Chapter 6. Working with pipelines in JupyterLab
6.1. Overview of pipelines in JupyterLab
You can use Elyra to create visual end-to-end pipeline workflows in JupyterLab. Elyra is an extension for JupyterLab that provides you with a Pipeline Editor to create pipeline workflows that can be executed in OpenShift AI.
You can access the Elyra extension within JupyterLab when you create the most recent version of one of the following notebook images:
- Standard Data Science
- PyTorch
- TensorFlow
- TrustyAI
- HabanaAI
When you use the Pipeline Editor to visually design your pipelines, minimal coding is required to create and run pipelines. For more information about Elyra, see Elyra Documentation. For more information about the Pipeline Editor, see Visual Pipeline Editor. After you have created your pipeline, you can run it locally in JupyterLab, or remotely using data science pipelines in OpenShift AI.

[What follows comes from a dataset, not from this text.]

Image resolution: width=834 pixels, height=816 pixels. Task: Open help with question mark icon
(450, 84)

The pipeline creation process consists of the following tasks:
- Create a data science project that contains a workbench.
- Create a pipeline server.
- Create a new pipeline in the Pipeline Editor in JupyterLab.

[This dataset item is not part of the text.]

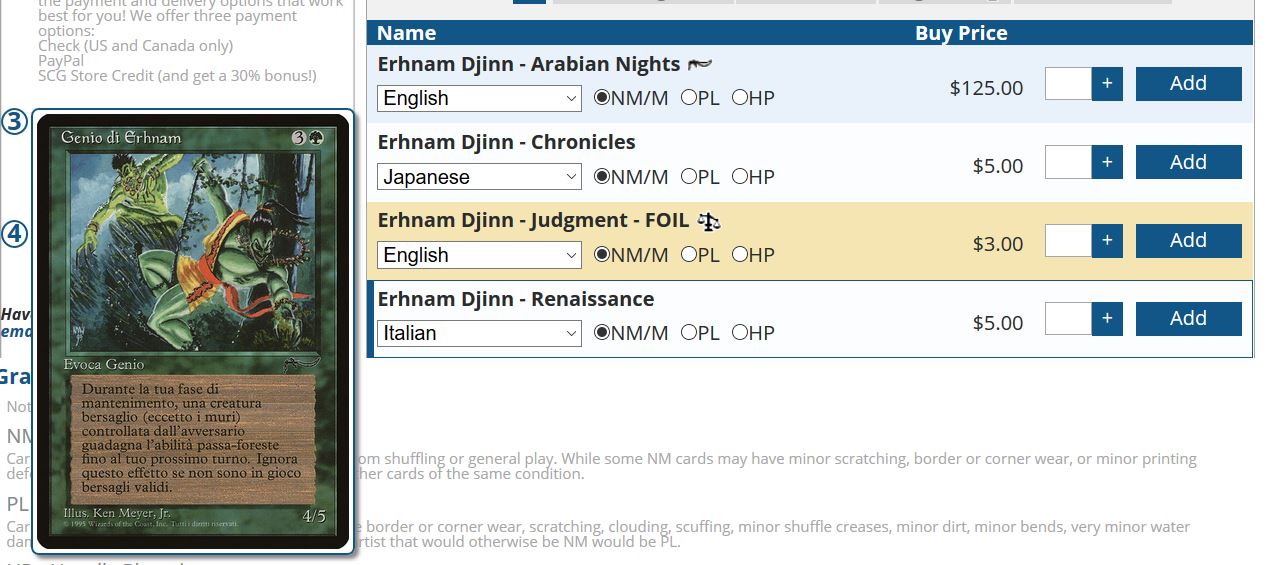
Task: Click the Buy Price column header
Action: click(x=960, y=33)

- Develop your pipeline by adding Python notebooks or Python scripts and defining their runtime properties.
- Define execution dependencies.
- Run or export your pipeline.
Before you can run a pipeline in JupyterLab, your pipeline instance must contain a runtime configuration. A runtime configuration defines connectivity information for your pipeline instance and S3-compatible cloud storage.

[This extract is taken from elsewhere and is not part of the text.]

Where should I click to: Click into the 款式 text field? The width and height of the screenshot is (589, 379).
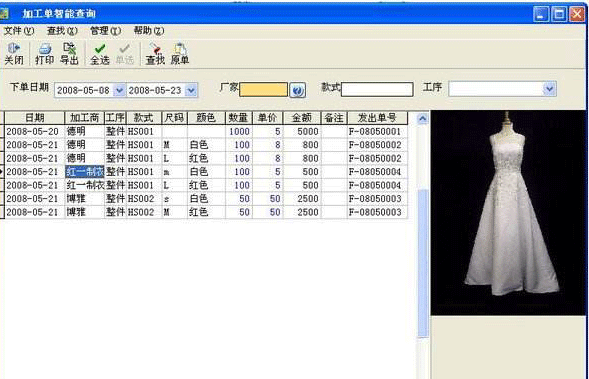point(377,89)
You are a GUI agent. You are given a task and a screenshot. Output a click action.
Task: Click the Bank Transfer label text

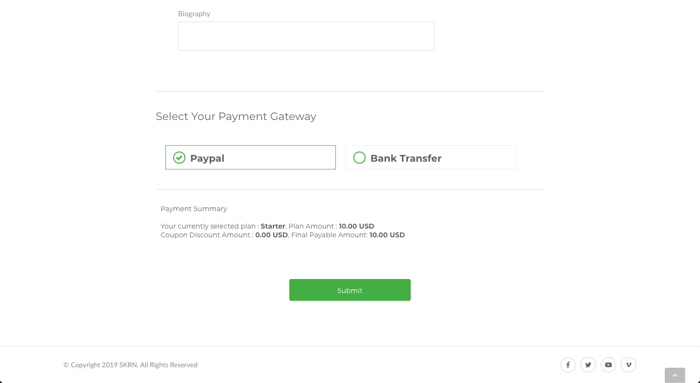point(406,158)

If you create a workbench as part of a data science project, a default runtime configuration is created automatically. However, if you create a notebook from the Jupyter tile in the OpenShift AI dashboard, you must create a runtime configuration before you can run your pipeline in JupyterLab. For more information about runtime configurations, see Runtime Configuration. As a prerequisite, before you create a workbench, ensure that you have created and configured a pipeline server within the same data science project as your workbench.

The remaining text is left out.